Consignes
1) Recopiez mot pour mot le passage du texte sur Sofiane Sehili qui va de « Il rêvait d’atteindre » à « de la géopolitique. ».
2) Relevez dans le texte sur Sofiane Sehili toutes les épreuves qu'il a remportées.

── Texte fourni ──

Il rêvait d’atteindre le Pacifique à la seule force des mollets, mais son périple de 14 000 km s’est arrêté net… dans une prison russe. L’aventurier Sofiane Sehili, figure de l’ultracyclisme, a vu sa traversée de l’Eurasie se transformer en épopée diplomatique. Une odyssée où la passion du vélo a croisé, bien malgré lui, les frontières de la géopolitique.
Un défi titanesque pour un aventurier hors norme
- Traversée de plus de 14 000 km entre Lisbonne et l’océan Pacifique
- Objectif : battre le record du « Forest Gump allemand », Jonas Deichmann (64 jours, 2h et 26 minutes)
- Escale dans huit pays, parfois 300 km par jour au programme
Né à Clichy en 1981, Sofiane Sehili, aujourd’hui 44 ans, n’avait pas forcément le pédalier dans le berceau. C’est en 2010, lors d’un voyage en Asie du Sud-Est, qu’il découvre sur le tard la passion du bikepacking. Une révélation qui le pousse à enchaîner périple après périple, gravir mille sommets et remporter des épreuves mythiques du genre : Silk Road Mountain Race, French Divide, Atlas Mountain Race. Et, tel un roi du monocycle ou un prophète de la selle douloureuse, Sofiane s’impose rapidement comme l’un des meilleurs ultracyclistes off-road de la planète.
En juillet 2025, confiant au média BikePacking son appétit d’absolu, il déclare : « Je continuerai à rouler jusqu’à ce que je ne puisse plus et qu’un océan me barre la route. » Une promesse gonflée d’air frais, et pas seulement de chambres à air !
Des steppes brûlantes… aux barreaux d’une prison russe
Son défi colossal démarre début juillet 2025 à Lisbonne, sur un rythme infernal : parfois plus de 300 km avalés quotidiennement. Il file à travers l’Europe, puis en Turquie sur des plateaux grillés au soleil, poursuit en Iran sur des routes de sel à n’en plus finir, traverse le Kazakhstan — aussi vaste qu’une mer d’herbe fouettée par le vent —, fonce sur les steppes mongoles et atteint enfin les redoutables montagnes frontalières de la Chine. À chaque étape, une nouvelle géographie, de nouveaux défis, et les mollets qui frémissent rien que d’y penser.

───
── Extraits de données ──

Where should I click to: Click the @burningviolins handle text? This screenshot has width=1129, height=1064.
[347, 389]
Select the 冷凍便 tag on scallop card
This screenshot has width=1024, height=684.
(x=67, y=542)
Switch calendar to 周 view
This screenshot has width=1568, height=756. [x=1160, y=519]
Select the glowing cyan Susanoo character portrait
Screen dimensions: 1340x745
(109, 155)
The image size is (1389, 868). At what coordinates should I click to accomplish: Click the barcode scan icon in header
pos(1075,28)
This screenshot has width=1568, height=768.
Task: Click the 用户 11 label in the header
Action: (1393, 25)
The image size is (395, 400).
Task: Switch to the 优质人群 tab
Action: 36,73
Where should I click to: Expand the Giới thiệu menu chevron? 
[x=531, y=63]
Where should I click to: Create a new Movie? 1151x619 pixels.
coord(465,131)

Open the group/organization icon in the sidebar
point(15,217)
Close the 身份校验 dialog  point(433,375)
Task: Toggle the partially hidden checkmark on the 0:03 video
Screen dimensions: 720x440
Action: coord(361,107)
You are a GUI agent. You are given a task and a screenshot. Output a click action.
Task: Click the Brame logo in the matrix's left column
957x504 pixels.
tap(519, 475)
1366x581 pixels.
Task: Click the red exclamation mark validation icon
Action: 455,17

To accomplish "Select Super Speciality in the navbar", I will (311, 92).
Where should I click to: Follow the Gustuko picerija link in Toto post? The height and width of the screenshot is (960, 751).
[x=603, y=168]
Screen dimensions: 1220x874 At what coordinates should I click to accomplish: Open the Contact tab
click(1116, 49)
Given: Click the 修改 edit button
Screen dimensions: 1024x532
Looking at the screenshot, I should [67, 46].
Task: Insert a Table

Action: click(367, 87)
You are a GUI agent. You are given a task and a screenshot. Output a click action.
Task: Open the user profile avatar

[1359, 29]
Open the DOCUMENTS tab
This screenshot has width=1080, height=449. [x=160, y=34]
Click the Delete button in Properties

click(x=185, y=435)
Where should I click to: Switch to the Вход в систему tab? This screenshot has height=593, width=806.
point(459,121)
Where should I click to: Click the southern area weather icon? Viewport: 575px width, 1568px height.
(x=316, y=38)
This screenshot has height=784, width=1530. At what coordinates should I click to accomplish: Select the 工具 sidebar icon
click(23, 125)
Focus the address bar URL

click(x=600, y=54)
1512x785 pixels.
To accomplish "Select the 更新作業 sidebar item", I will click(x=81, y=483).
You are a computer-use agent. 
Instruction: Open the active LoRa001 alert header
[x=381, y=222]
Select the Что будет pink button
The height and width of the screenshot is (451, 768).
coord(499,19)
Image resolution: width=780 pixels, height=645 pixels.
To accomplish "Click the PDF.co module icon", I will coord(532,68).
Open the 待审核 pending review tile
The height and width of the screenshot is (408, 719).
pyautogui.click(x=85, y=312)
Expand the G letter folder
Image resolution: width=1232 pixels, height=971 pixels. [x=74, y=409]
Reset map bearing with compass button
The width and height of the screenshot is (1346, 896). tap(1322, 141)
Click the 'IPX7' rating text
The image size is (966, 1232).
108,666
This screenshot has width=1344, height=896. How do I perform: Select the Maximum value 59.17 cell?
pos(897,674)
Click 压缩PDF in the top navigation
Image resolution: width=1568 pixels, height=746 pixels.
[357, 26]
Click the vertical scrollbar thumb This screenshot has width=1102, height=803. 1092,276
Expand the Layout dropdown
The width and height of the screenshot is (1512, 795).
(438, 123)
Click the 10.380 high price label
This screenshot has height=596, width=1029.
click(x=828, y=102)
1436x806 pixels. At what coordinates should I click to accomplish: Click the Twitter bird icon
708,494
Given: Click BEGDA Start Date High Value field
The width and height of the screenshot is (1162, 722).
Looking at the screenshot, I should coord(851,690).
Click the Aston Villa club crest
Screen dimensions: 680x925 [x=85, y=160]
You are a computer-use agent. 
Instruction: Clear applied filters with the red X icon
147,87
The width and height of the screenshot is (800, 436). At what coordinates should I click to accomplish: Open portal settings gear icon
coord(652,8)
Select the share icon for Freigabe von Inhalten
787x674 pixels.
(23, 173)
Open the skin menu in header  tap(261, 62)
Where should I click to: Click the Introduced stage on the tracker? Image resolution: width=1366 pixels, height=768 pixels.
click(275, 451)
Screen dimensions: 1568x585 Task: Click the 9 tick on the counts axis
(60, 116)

───

Réponses
1)
Il rêvait d’atteindre le Pacifique à la seule force des mollets, mais son périple de 14 000 km s’est arrêté net… dans une prison russe. L’aventurier Sofiane Sehili, figure de l’ultracyclisme, a vu sa traversée de l’Eurasie se transformer en épopée diplomatique. Une odyssée où la passion du vélo a croisé, bien malgré lui, les frontières de la géopolitique.

2) Silk Road Mountain Race, French Divide, Atlas Mountain Race